Overweight Latino children who consume lots of sugar-especially in sugary drinks-show signs of beta cell decline, a precursor of type 2 diabetes, according to researchers at the Keck School of Medicine of the University of Southern California.
Nearly one of four Latino children in the United States is overweight, and the problem is worsening. Increasing obesity rates parallel the growing incidence of pre-diabetes and type 2 diabetes in overweight teens. Now researchers report in the November issue of the American Journal of Clinical Nutrition that high sugar intake during childhood may play a key role in the development of diabetes in this vulnerable population.
"If left untreated, overweight and poor diet among these children could have disastrous consequences for minority health and the health-care costs for future generations," says Michael I. Goran, Ph.D., professor of preventive medicine at the Keck School, associate director of the USC Institute for Prevention Research and the study's senior author.

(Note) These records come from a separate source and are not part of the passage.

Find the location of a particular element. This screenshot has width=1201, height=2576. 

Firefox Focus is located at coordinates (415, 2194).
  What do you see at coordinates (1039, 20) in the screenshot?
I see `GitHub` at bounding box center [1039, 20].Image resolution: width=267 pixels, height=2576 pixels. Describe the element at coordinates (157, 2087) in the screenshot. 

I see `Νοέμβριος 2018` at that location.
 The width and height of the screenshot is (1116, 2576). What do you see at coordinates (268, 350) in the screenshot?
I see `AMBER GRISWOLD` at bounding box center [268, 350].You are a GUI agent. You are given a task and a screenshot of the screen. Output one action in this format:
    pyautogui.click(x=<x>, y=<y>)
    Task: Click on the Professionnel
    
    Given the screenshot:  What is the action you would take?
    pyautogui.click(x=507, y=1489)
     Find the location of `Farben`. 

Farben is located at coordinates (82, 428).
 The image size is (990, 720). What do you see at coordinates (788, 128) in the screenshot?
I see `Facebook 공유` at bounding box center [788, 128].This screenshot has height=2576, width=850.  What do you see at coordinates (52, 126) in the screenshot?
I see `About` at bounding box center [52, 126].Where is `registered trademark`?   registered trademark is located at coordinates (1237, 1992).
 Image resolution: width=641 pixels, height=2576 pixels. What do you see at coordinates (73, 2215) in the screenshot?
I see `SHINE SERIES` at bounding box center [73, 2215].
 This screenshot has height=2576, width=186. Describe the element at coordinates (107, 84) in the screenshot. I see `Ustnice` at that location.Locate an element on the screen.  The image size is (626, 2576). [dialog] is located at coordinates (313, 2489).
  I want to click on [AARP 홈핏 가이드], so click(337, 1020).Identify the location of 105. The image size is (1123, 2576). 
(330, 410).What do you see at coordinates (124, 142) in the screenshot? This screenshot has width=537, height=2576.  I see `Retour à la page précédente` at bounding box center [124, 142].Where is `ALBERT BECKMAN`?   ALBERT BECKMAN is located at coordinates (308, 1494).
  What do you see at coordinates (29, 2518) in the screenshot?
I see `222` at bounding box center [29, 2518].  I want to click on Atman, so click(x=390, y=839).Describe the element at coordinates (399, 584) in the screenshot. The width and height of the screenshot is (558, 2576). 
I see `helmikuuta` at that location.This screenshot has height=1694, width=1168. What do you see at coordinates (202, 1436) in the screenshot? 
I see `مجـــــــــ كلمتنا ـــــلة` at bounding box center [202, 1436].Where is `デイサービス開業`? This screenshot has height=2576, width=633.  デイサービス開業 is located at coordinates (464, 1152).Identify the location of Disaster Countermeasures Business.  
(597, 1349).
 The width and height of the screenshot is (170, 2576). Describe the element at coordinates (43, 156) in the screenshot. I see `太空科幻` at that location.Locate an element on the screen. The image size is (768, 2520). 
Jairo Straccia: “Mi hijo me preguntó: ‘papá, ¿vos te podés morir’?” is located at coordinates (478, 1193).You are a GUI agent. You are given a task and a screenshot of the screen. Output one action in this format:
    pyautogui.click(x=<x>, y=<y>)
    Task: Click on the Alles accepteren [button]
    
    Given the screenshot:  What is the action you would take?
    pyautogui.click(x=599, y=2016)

The Keck School research team, which is conducting the Study of Latinos at Risk (SOLAR) Diabetes Project, examined 63 overweight Latino children in Los Angeles ages 9 to 13 who are participating in SOLAR and do not have diabetes.
Dietitians determined children's everyday dietary habits by using three-day records that tracked children's food-and-drink intake. Then children were admitted overnight to the USC General Clinical Research Center, where they were given a standard dinner and evening snack. The next day, researchers took blood samples from children before and after giving them glucose (sugar). They then tested the blood for levels of insulin.
As Goran explains, beta cells in the pancreas create the hormone insulin in response to sugar from food. Cells in the body's tissues need sugar, or glucose, for energy; insulin helps cells grab and take up glucose circulating in the blood.
Sometimes, though, the body's cells gradually become resistant to the effects of insulin. In response, the beta cells initially create more insulin to overcome that resistance. But in certain people, when beta cells are faced with a difficult workload over time, the beta cells start to function less effectively and eventually produce less or even no insulin. Researchers believe this decline in beta cell function may result in the accumulation of sugar in the bloodstream that characterizes type 2 diabetes.
In the children studied, those who consumed more sugar on an everyday basis had signs of decreased beta cell function, implying they were heading toward type 2 diabetes. Sugars included glucose, sucrose, fructose, lactose and galactose found in food and drink products.
Researchers further broke down the sources of sugar in children's diet. About 40 percent of the sugar children consumed came from sugary drinks, such as soda or sweetened juices. Moreover, children drank 2.5 servings of sugar-sweetened beverages, the equivalent of more than 1.5 soda cans, daily. It makes sense, then, that researchers found that children who drank more sugary drinks, specifically, had decreased beta cell function.
The group's previous research shows that Latino children are more likely to be insulin-resistant than are white children, regardless of how fat they are-a finding most likely linked to genetic issues.
"Clearly, this is a group that faces a higher risk for metabolic problems," says Jaimie N. Davis, Ph.D., R.D., research associate at the USC Institute for Prevention Research and the study's lead author. "But findings suggest that even modest reductions in sugar intake might preserve beta cell function and prevent metabolic disorders in these children. Public health among Latinos may benefit from interventions to reduce simple-sugar consumption."